[Dataset items]
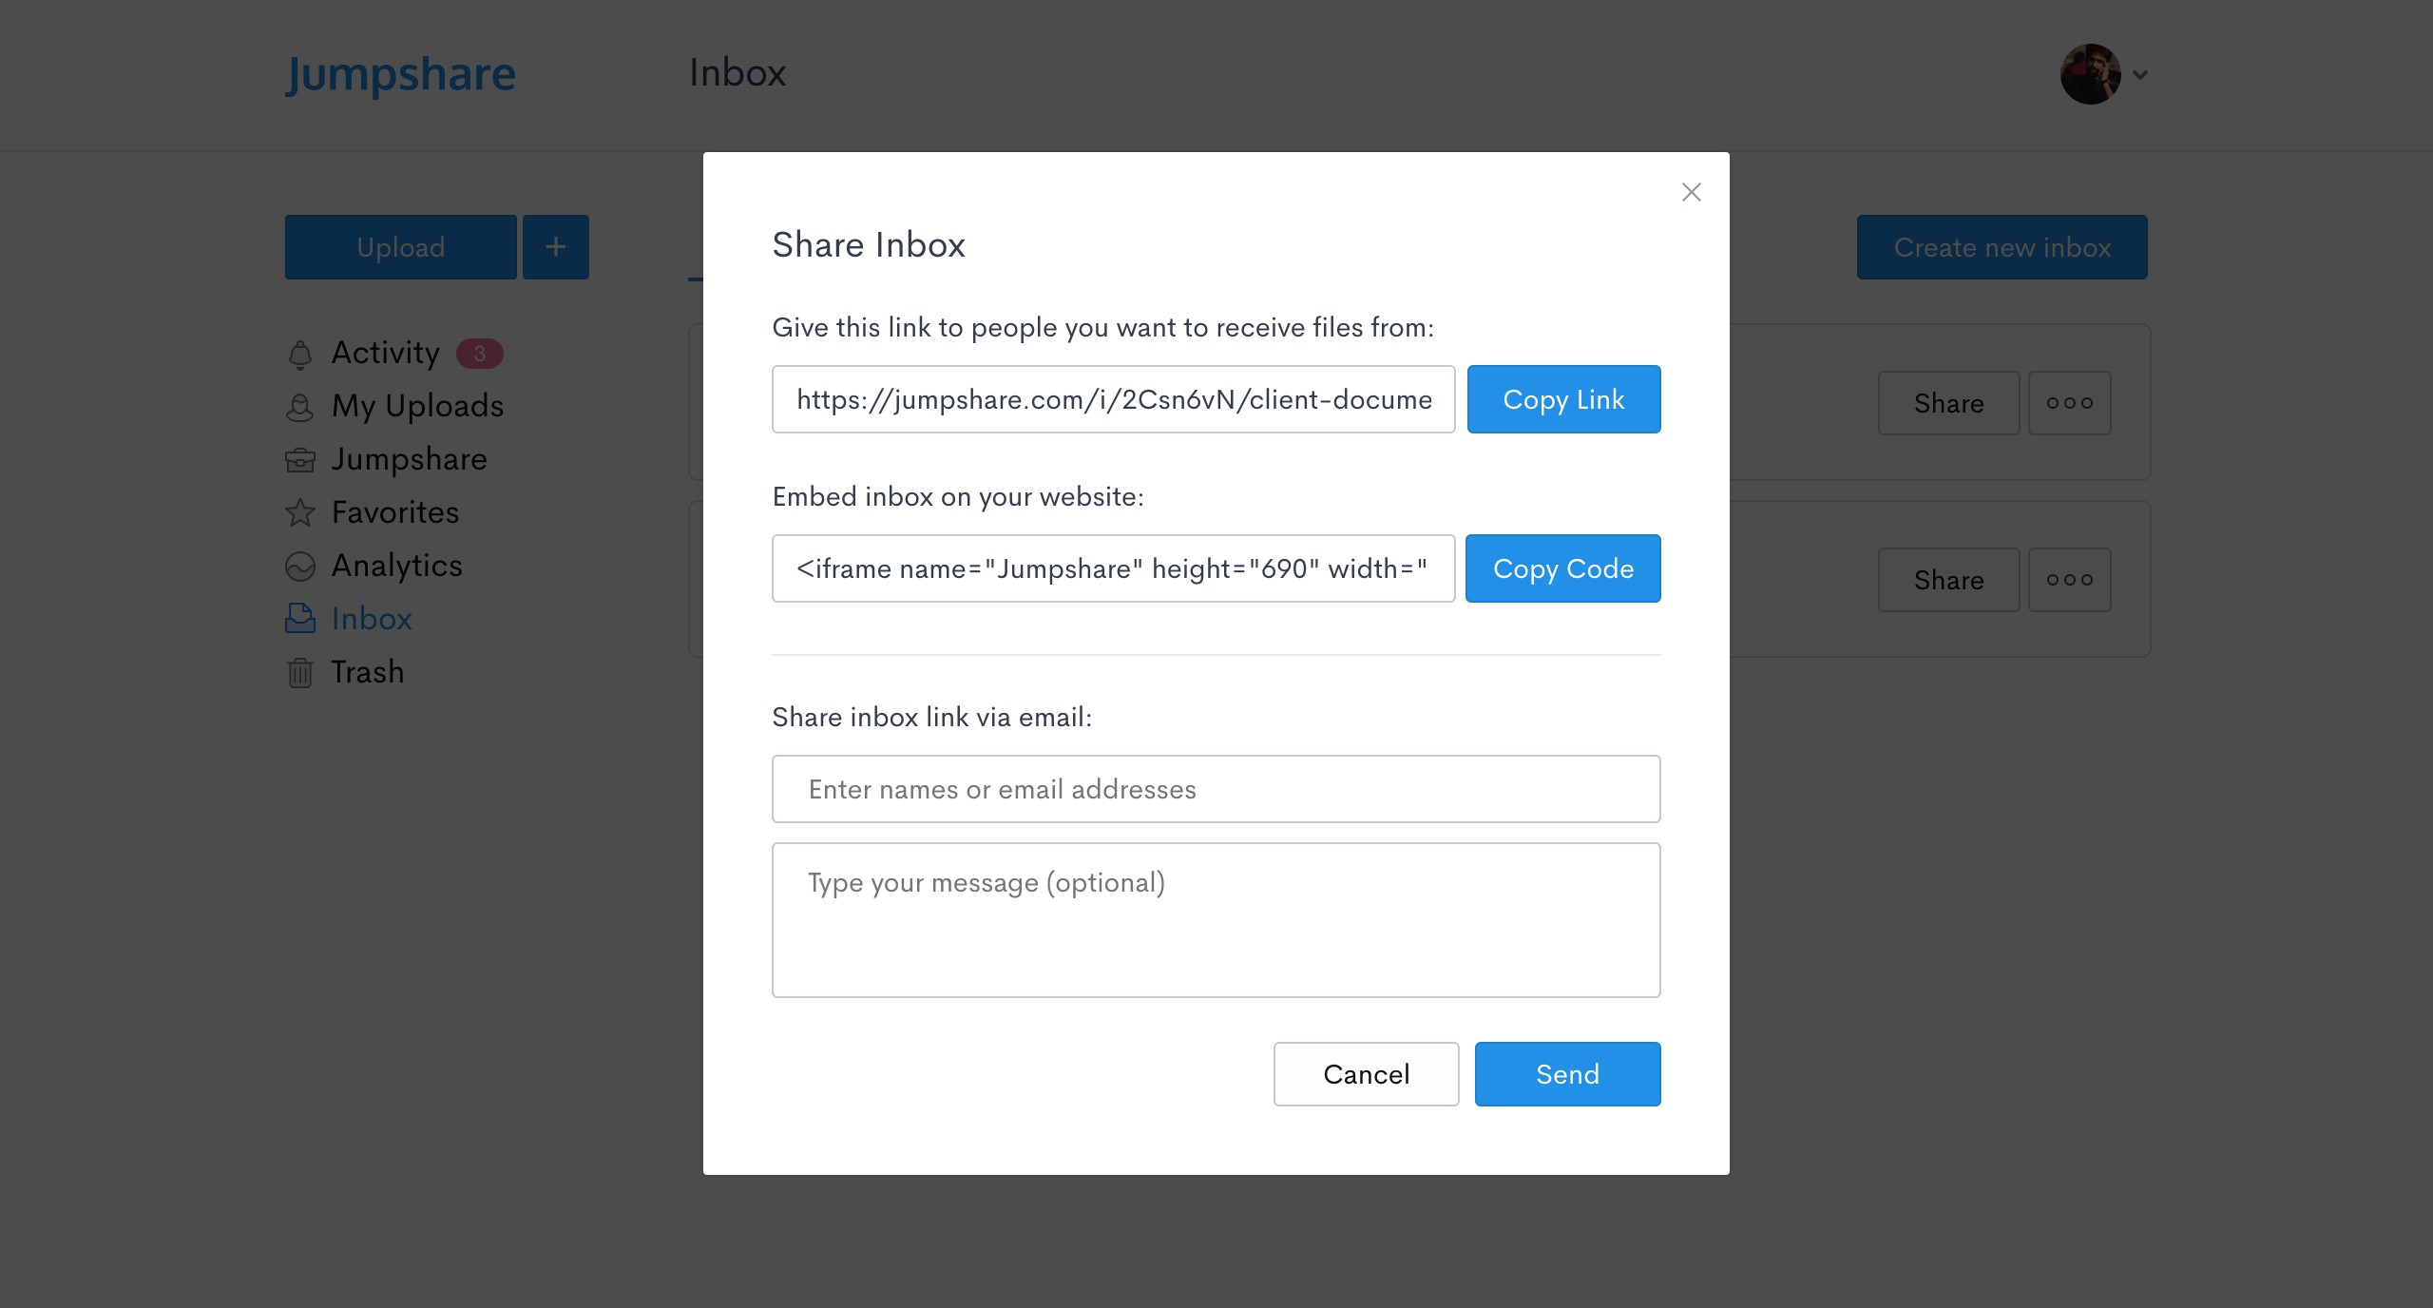Select the inbox share link URL field
This screenshot has height=1308, width=2433.
coord(1113,399)
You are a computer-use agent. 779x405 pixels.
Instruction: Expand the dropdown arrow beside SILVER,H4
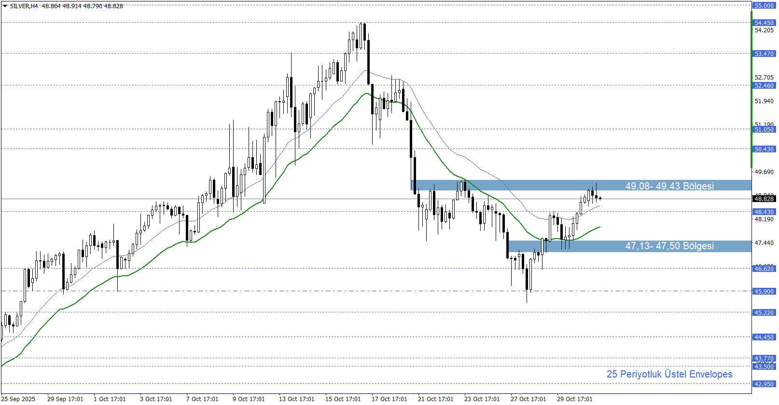pos(5,6)
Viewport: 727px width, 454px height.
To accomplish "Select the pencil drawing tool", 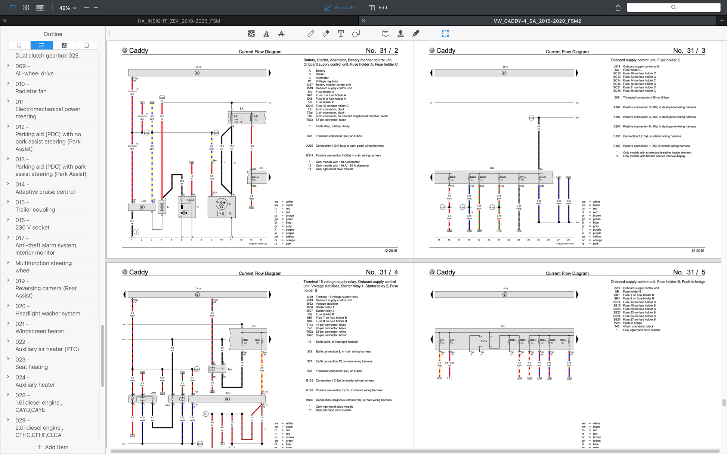I will (x=311, y=34).
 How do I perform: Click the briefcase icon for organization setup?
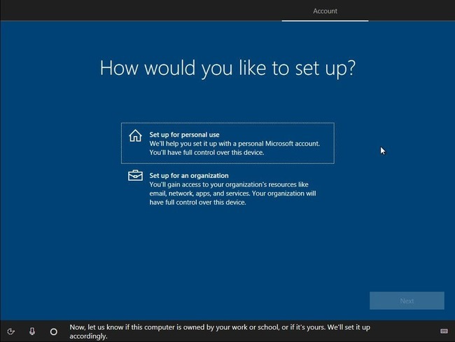coord(135,175)
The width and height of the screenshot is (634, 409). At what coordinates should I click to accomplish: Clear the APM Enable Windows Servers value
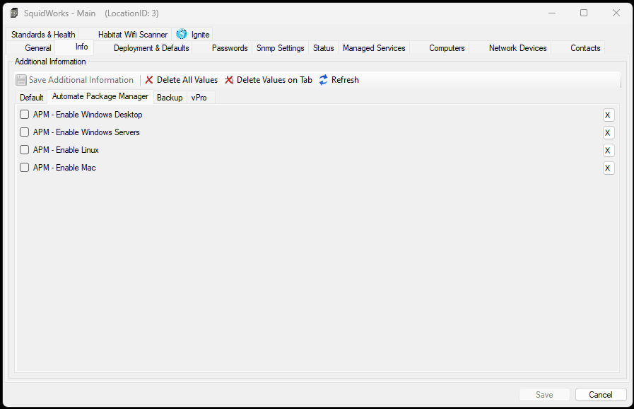tap(609, 133)
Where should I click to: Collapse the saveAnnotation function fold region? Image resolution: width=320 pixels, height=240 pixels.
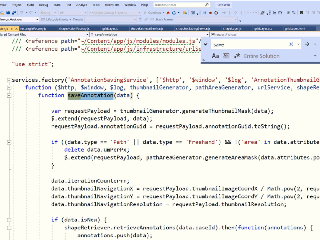click(x=9, y=95)
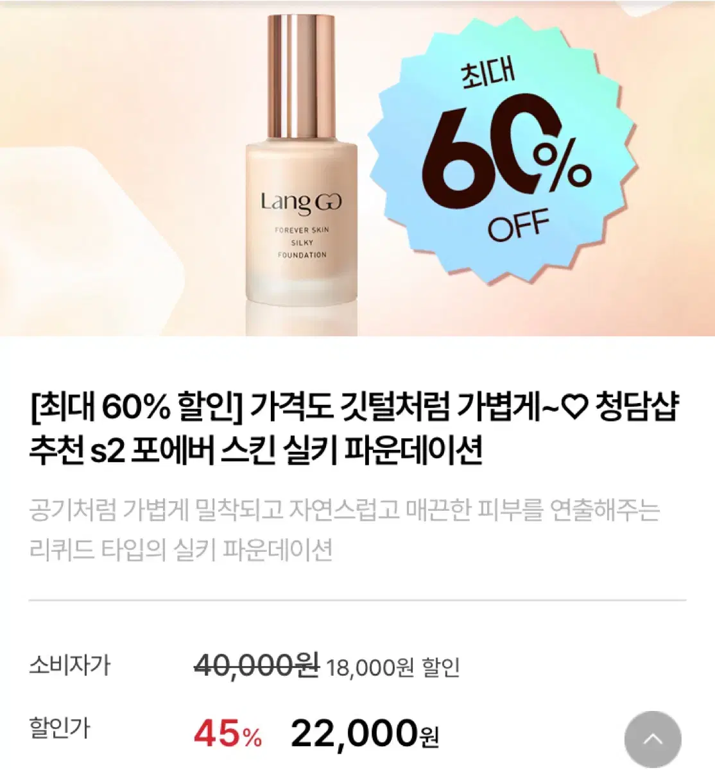Screen dimensions: 715x770
Task: Tap the 18,000원 할인 amount
Action: coord(393,667)
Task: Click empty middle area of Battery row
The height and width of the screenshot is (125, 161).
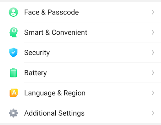Action: (x=98, y=73)
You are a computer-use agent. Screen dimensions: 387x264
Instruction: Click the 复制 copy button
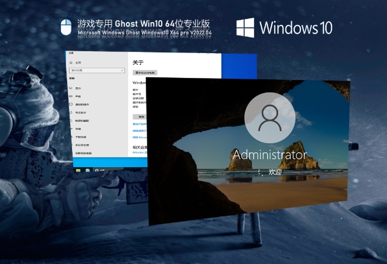[x=141, y=116]
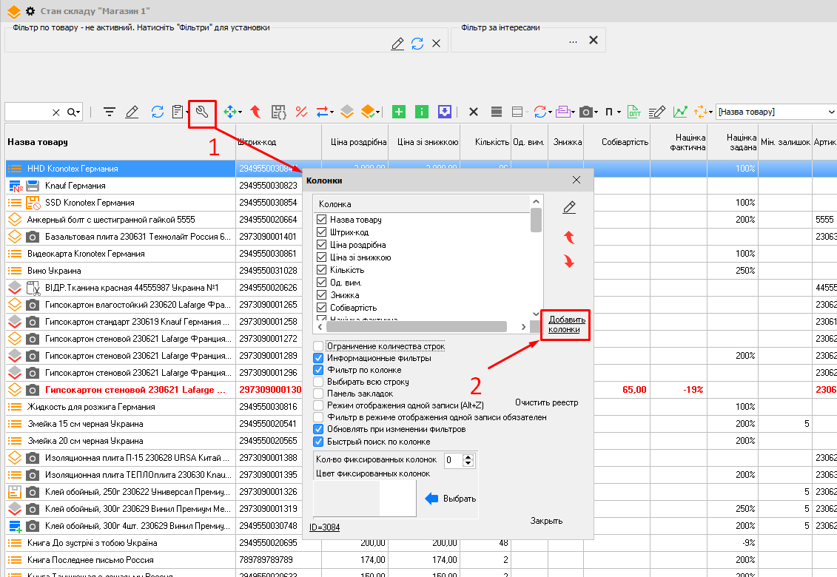
Task: Click the blue refresh icon in toolbar
Action: 157,112
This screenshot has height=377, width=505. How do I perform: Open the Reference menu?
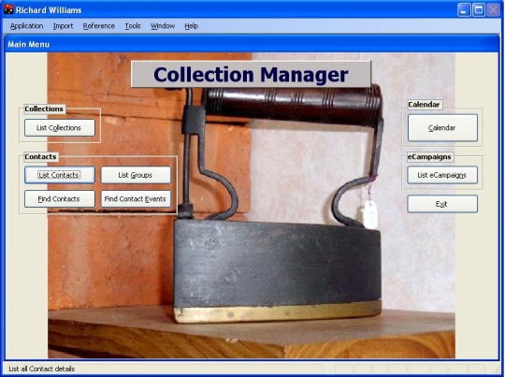point(99,26)
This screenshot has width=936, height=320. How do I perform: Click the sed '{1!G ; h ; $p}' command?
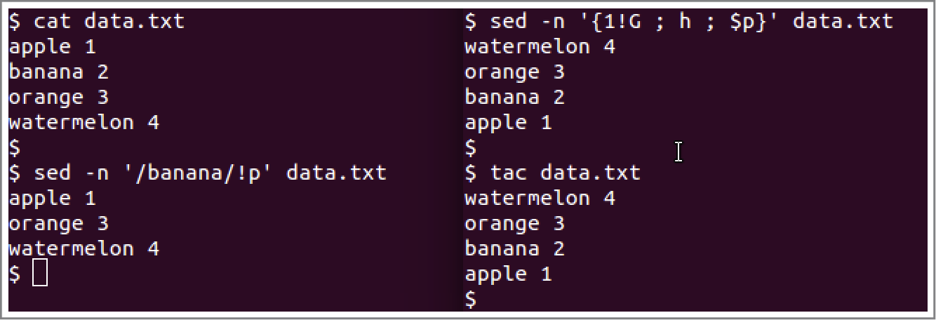[679, 21]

Aim of the exercise →
From the records, copy out each line that includes the string "agent".

Output of the task →
You are a computer-use agent. 779x405 pixels.
You are a computer-use agent. Screen dimensions: 387x264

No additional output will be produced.